Северная оконечность города окутана неестественной тишиной. Такое чувство, что празднующая толпа на Принсес-стрит забрала с собой все звуки. Окружающий покой нарушают лишь редкие такси. Ноги сами несут его по безлюдным улицам. Подальше от толпы. От праздника. От веселья.
Он бродит в тщетных поисках уже несколько часов, хотя заранее знает, что надеяться не на что. Кажется, он успел побывать здесь раньше? Кошмарное ощущение дежавю. Он уже видел эти стрелки башенных часов, неумолимо стремящиеся к полуночи – и к началу нового тысячелетия. Этот скользкий, блестящий от дождя булыжник мостовой. Эти демонические отсветы далекого зарева на каменных стенах домов. Ноги продолжают нести его вниз по склону, шаг за шагом, один круг ада за другим. И с каждым шагом растет отчаяние.

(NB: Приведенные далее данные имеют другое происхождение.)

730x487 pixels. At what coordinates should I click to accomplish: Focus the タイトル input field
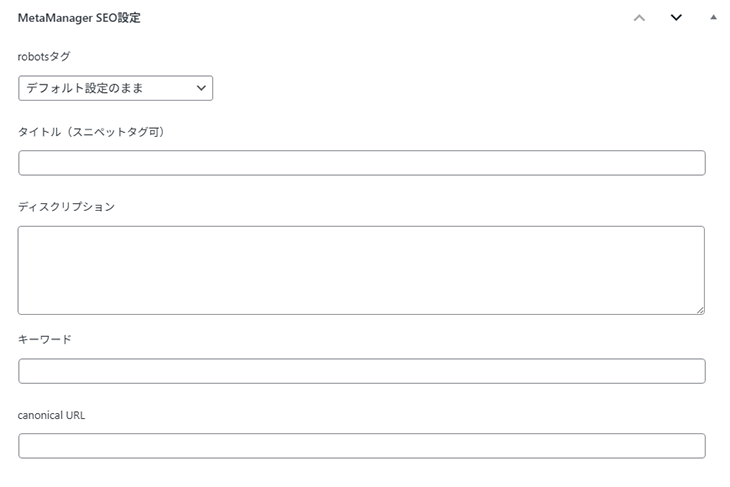click(361, 163)
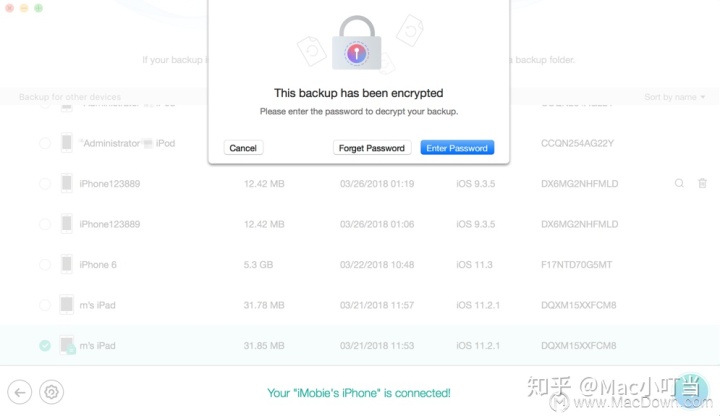
Task: Select the m's iPad 11:57 backup radio button
Action: click(45, 305)
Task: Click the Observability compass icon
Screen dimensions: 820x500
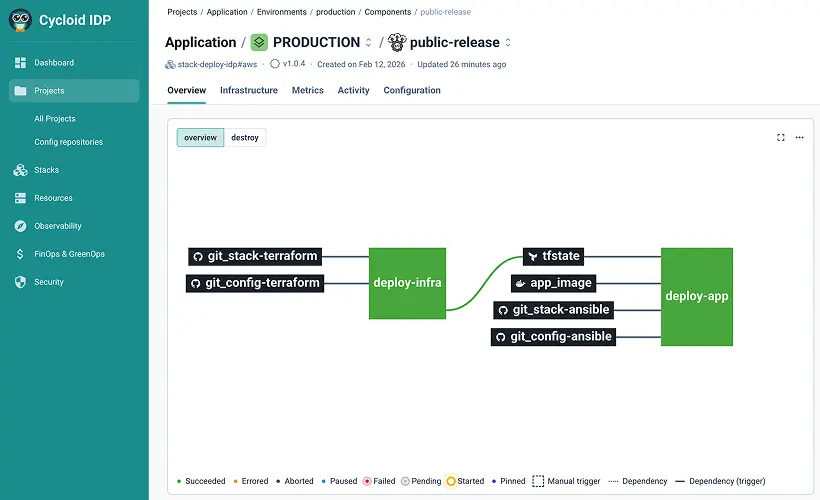Action: [x=20, y=226]
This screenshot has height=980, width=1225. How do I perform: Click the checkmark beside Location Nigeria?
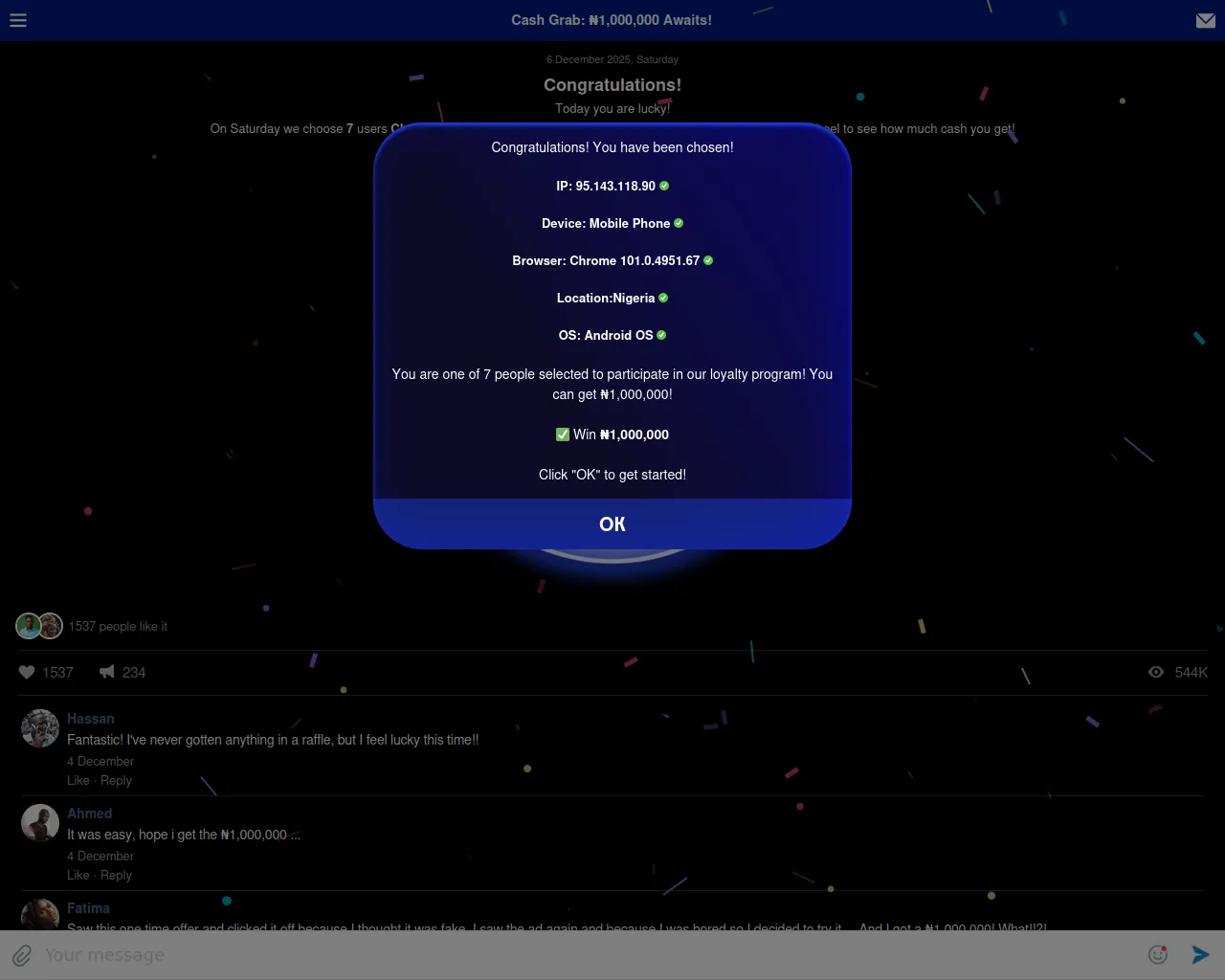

Почему он остановился на мосту? Услышал невозможный, немыслимый звук, эхо предсмертного вопля, раздавшегося десять лет назад? Или виновата внезапно сгустившаяся тишина – это толпа затаила дыхание, отсчитывая секунды до начала новой эры? Возбуждение празднующих ему безразлично, в нем самом по этому поводу нет ни капли энтузиазма. Вот если бы он мог остановить время, повернуть его назад! Как многое он сумел бы тогда изменить! Но время продолжает двигаться, одно мгновение следует за другим. Вперед и вперед, до бесконечности.

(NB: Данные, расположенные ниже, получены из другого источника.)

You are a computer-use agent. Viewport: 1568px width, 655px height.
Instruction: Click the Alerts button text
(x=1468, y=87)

Облокотившись на холодный камень парапета, он смотрит вниз, в темные струи потока. Что-то, гнавшее прочь от ликующей толпы, привело его именно сюда.
Грохот фейерверка отмечает начало тысячелетия. Залпы следуют один за другим, над зданиями расцветают огни. В небесах зажигаются миллионы новых звезд, отражаясь в черной воде. Тьма отступает. Мрачная тайна становится явью.
Вспышка.
Сверкающее отражение в воде принимает странную, неясную форму, и ее уже невозможно изгнать из сознания.
Вспышка.
Стайка рыб, торопливо клевавших белые пальцы, в испуге уносится прочь.
Вспышка.
Длинные черные волосы лениво извиваются, словно водоросли во время прилива.
Вспышка.
Поток, набравший силу за неделю сплошных дождей, наконец преодолевает последнее препятствие на пути к морю, тянет ее за собой, переворачивает.
Вспышка.
Пепельно-бледное лицо умоляюще смотрит прямо на него мертвыми глазами.
Вспышка…
– Ах ты, зараза! Здесь же крысы!
– Потише, констебль!
– Сержант, она мне прямо по ноге пробежала! Огромная, что твой барсук!

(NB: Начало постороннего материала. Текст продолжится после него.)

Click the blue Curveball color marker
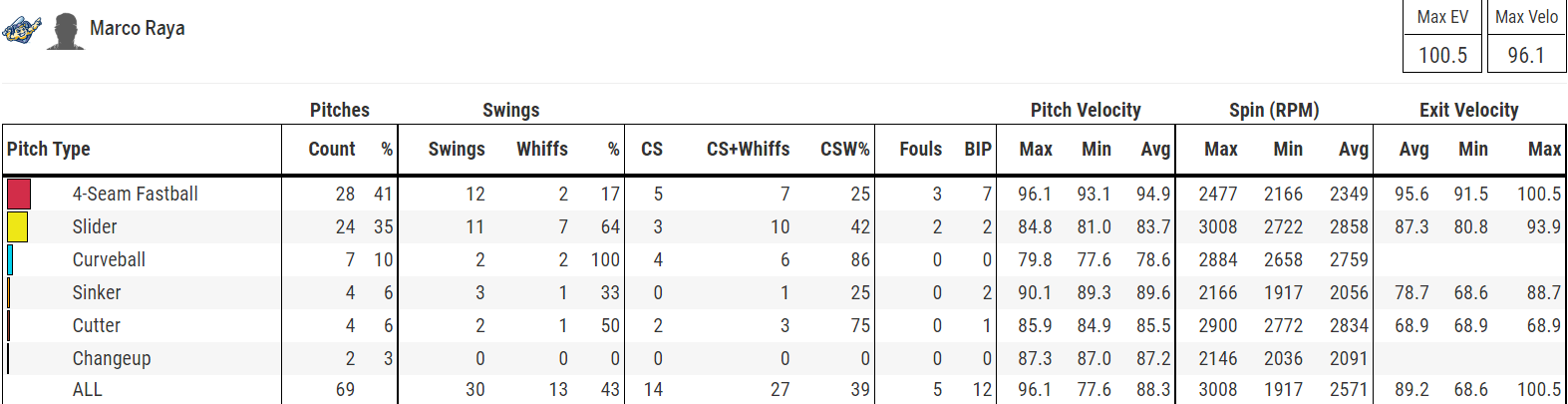Viewport: 1568px width, 404px height. (10, 259)
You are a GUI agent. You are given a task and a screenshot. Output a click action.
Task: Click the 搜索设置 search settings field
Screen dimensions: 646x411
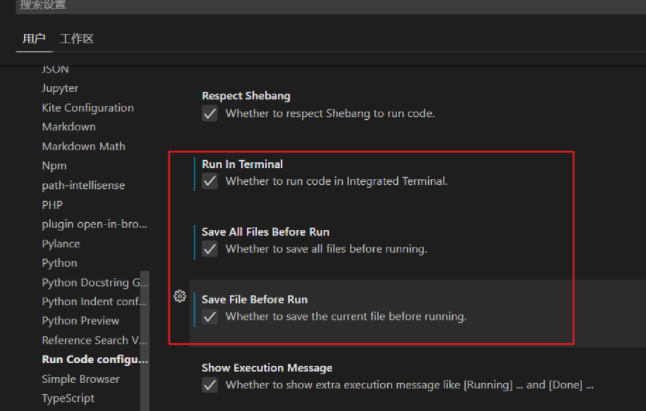tap(300, 5)
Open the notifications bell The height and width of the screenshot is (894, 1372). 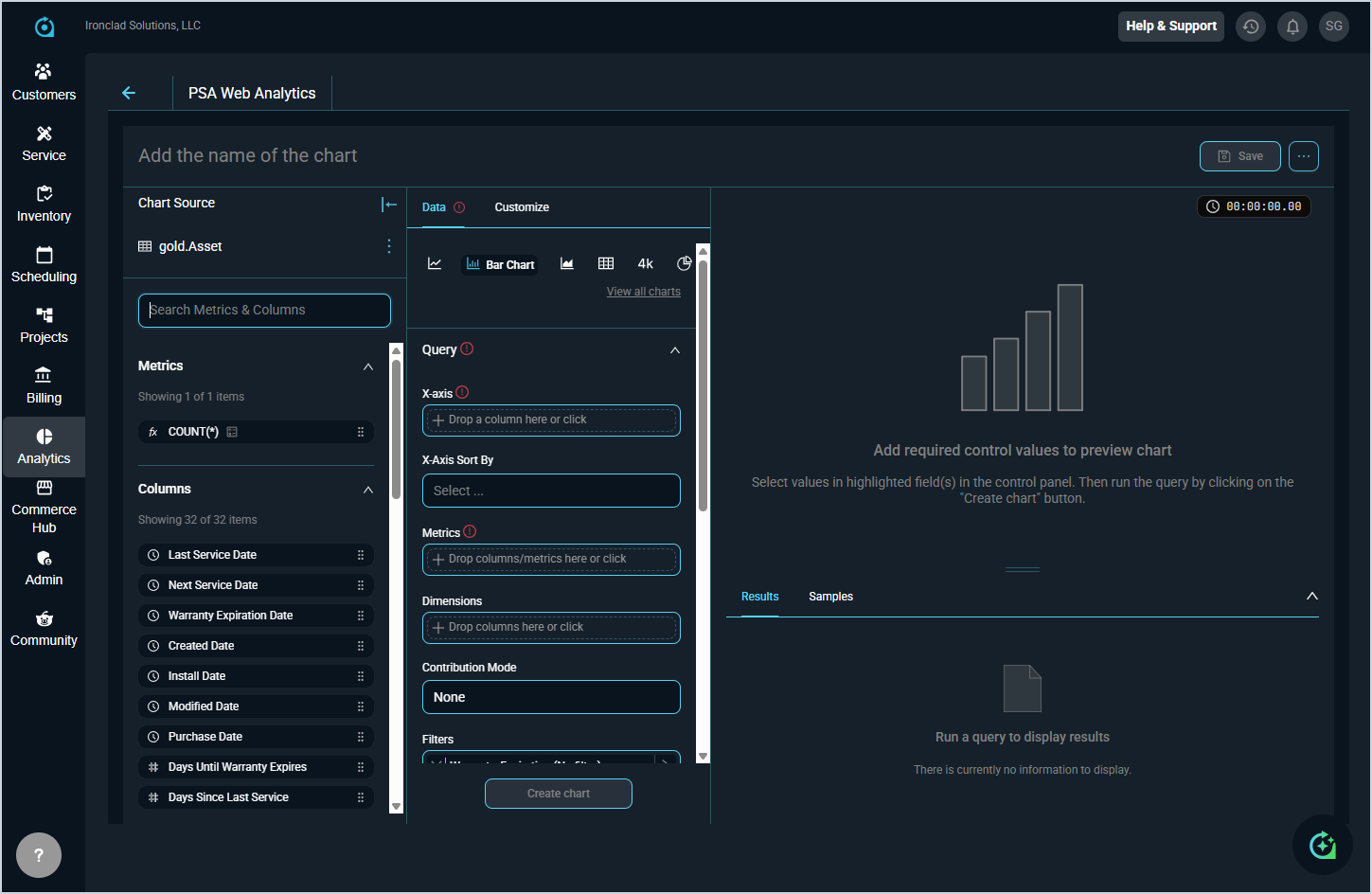(x=1292, y=27)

– Да мне плевать, будь она даже размером с мою задницу. Чтоб больше ни звука до моей команды!
В темной улочке, где кучка полицейских притаилась за грудой мусорных мешков рядом с мрачной, безжизненной коробкой жилой трехэтажки, снова повисло недовольное молчание. Доносившиеся сюда отзвуки большого города только подчеркивали царившую вокруг неподвижность, а единственный уцелевший фонарь превращал мрак в лучшем случае в сумерки. В такую рань обитатели здешних трущоб или спят, или пребывают глубоко под кайфом.
Рация дважды щелкнула, и в наушнике послышался дребезжащий голос:
– Черный ход под контролем. Можете приступать.
Полицейские двинулись вперед – правда, мусорные мешки с обеих сторон заметно ограничивали им свободу маневра.
– Приготовились! На счет «три» начинаем. Раз. Два. Три!
Тишину разорвал треск ломающегося дерева, потом – раздосадованный вопль:
– Черт, она же не заперта! – И почти без паузы: – Зараза, да тут засрано все!
Детектив-инспектор Энтони Маклин со вздохом включил фонарик. Луч выхватил из темноты констебля Джонса, барахтающегося в очередной куче мусорных мешков, сваленных сразу за дверью подъезда.